Benefits for 9/11 rescue workers

President Obama signed legislation providing federal health benefits and damages to rescue workers who were sickened by toxic dust and fumes while responding to the attacks on the World Trade Center.

President Obama this week signed legislation providing $4.2 billion in federal health benefits and damages to firefighters, police, and other rescue workers who were sickened by toxic dust and fumes while responding to the Sept. 11, 2001, attacks on the World Trade Center. The bill will be paid for by a new fee on foreign companies that get U.S. procurement contracts. It was passed in the final hours of the last Congress, despite Republican opposition led by Sens. Tom Coburn of Oklahoma and Jim DeMint of South Carolina, who argued that it was “overgenerous” and would worsen the federal deficit and invite fraud and abuse. But Republicans dropped their filibuster and negotiated a downsized bill after TV satirist Jon Stewart highlighted the issue with withering commentary on The Daily Show.

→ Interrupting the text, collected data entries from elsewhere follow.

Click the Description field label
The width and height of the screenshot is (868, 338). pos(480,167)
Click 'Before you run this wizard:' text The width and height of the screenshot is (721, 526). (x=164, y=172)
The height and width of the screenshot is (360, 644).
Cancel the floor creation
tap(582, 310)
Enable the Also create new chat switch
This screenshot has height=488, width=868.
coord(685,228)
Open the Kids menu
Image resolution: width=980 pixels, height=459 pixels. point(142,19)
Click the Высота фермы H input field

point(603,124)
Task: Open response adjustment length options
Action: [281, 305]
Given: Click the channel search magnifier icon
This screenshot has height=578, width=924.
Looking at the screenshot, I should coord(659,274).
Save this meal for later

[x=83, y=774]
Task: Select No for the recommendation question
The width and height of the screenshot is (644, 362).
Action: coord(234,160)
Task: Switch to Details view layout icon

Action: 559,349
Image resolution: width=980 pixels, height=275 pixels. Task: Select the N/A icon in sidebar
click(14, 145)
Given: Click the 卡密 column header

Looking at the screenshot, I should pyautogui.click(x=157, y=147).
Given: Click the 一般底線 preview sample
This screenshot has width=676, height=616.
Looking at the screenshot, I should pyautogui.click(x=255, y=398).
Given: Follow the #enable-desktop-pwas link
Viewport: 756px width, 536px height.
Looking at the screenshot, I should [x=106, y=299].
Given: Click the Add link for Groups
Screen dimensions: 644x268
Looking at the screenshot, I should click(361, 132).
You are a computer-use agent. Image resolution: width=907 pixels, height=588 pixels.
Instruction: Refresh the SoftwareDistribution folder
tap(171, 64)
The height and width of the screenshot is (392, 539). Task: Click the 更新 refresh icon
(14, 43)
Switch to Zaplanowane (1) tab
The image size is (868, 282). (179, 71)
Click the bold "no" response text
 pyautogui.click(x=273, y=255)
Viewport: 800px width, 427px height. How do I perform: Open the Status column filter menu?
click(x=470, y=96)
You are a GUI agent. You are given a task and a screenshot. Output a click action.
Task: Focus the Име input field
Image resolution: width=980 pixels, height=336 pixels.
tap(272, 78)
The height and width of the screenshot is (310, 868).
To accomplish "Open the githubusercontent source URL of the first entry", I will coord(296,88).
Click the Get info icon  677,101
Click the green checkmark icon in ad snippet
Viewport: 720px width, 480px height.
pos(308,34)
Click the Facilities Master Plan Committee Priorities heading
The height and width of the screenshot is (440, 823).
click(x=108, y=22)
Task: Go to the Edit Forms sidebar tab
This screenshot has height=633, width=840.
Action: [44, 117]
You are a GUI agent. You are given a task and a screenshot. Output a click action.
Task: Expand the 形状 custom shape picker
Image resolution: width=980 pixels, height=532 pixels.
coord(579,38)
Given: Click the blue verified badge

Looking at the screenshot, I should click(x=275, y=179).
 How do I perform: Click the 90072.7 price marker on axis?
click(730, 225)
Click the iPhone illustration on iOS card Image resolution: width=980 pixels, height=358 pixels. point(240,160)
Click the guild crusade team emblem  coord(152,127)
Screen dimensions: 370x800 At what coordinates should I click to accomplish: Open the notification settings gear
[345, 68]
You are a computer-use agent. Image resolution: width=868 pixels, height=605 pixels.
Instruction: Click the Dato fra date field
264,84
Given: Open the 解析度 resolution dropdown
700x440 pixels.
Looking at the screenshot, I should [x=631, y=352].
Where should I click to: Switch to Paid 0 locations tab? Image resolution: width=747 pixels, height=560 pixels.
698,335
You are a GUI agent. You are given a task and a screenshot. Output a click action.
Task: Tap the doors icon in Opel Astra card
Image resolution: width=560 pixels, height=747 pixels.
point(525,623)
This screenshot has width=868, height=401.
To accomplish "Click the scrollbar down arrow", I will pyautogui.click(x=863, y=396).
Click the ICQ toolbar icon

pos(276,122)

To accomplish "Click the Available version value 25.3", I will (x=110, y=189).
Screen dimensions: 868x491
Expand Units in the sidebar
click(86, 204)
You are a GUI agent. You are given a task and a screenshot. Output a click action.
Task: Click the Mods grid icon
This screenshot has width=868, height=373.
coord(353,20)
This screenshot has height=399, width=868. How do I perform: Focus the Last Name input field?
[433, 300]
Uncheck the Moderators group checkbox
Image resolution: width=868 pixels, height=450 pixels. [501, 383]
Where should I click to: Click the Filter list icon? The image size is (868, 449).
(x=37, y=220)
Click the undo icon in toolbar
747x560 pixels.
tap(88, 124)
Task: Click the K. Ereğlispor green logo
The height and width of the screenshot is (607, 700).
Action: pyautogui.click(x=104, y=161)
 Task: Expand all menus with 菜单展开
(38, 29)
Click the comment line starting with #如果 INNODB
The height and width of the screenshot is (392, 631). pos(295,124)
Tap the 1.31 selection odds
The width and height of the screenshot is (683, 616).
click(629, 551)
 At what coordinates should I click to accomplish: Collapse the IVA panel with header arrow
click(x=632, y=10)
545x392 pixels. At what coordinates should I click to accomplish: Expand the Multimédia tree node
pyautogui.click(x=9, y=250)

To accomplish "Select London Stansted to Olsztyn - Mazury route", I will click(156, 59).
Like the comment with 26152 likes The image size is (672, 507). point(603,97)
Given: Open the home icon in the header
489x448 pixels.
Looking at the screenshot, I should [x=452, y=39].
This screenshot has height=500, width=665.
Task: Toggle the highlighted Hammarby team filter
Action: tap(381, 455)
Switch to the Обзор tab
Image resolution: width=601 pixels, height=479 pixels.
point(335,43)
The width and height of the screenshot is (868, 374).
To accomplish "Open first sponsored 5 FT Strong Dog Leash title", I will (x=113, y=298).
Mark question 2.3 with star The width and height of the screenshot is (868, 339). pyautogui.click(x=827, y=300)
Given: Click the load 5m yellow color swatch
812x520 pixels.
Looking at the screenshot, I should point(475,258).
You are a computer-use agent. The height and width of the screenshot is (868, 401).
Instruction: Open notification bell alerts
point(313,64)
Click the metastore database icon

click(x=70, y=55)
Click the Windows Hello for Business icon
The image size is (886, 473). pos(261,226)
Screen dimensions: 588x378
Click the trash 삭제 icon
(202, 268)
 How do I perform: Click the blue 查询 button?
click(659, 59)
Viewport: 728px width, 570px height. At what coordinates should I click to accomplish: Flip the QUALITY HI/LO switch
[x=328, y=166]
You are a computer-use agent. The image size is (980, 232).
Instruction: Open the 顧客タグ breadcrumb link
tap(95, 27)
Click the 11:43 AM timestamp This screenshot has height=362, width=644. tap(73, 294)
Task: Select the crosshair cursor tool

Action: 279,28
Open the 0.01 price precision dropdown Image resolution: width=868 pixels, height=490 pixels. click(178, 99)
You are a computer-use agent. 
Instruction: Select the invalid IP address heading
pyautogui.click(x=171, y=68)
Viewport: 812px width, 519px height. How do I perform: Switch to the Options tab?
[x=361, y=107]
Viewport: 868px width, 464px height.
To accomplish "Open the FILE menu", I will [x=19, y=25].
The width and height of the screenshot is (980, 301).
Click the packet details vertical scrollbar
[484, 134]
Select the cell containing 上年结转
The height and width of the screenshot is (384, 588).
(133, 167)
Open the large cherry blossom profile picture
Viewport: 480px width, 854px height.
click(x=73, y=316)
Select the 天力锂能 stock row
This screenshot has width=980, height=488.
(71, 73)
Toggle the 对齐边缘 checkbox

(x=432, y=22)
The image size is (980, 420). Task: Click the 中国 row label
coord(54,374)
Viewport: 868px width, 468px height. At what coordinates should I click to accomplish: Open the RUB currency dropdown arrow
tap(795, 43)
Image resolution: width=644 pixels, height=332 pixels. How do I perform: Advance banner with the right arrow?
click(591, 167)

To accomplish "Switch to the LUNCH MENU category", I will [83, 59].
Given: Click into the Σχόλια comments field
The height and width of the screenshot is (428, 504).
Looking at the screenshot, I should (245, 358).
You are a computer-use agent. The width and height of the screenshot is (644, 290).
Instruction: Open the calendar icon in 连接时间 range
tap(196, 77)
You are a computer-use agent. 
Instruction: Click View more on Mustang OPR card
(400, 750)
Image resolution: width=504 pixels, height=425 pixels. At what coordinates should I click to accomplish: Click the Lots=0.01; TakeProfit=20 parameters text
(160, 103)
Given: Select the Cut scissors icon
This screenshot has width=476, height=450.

After 9/11, more than 70,000 “first responders” from New York and other states worked in the Trade Center’s smoldering rubble for weeks, looking for survivors and bodies. Hundreds later developed scarred lungs and other respiratory problems, damaged gastrointestinal tracts, or cancers. Health professionals testified before Congress that the illnesses were related to inhaling the toxic cloud that lingered over the Trade Center site—including pulverized concrete, glass, and other building materials, jet-fuel fumes, and a stew of chemicals.